→ **What you have to do**
Your output must be the line containing "Where should I click to: Show" followed by every later line in the entries below, all copied exactly.

→ **Dataset records**
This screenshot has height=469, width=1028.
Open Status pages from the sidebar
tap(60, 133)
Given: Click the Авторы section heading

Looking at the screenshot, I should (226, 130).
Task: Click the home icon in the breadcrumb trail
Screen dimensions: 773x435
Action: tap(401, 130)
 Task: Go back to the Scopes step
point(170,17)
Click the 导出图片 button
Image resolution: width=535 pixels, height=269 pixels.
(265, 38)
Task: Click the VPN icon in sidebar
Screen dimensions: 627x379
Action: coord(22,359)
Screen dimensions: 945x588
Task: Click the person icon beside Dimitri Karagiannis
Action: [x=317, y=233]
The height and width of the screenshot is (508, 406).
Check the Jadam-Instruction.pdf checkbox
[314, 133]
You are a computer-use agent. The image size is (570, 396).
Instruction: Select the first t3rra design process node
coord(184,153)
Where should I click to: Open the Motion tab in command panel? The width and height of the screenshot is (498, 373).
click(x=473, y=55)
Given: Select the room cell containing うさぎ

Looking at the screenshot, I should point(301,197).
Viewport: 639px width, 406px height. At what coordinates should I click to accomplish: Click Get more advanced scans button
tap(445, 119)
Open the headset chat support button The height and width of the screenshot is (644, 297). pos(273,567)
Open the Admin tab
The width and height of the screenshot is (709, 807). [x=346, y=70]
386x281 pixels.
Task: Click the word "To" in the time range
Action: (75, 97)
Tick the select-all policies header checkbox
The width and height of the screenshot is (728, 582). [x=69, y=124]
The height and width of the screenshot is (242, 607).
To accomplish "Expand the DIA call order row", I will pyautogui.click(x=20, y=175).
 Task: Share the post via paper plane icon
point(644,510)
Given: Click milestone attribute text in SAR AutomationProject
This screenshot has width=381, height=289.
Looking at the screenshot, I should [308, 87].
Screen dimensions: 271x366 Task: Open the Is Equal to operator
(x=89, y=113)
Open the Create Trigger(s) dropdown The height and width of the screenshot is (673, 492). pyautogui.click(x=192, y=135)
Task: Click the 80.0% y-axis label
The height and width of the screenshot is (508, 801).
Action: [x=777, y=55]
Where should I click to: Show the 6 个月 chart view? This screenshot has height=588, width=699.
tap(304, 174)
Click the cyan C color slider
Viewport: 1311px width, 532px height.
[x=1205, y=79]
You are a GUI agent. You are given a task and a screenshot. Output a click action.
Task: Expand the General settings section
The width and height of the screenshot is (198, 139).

→ **Solution for this exercise**
Where should I click to: Show the 6 个月 chart view? This screenshot has height=588, width=699.
tap(304, 174)
Click the cyan C color slider
Viewport: 1311px width, 532px height.
[x=1205, y=79]
You are a GUI agent. You are given a task and a screenshot. Output a click action.
Task: Expand the General settings section
The width and height of the screenshot is (198, 139).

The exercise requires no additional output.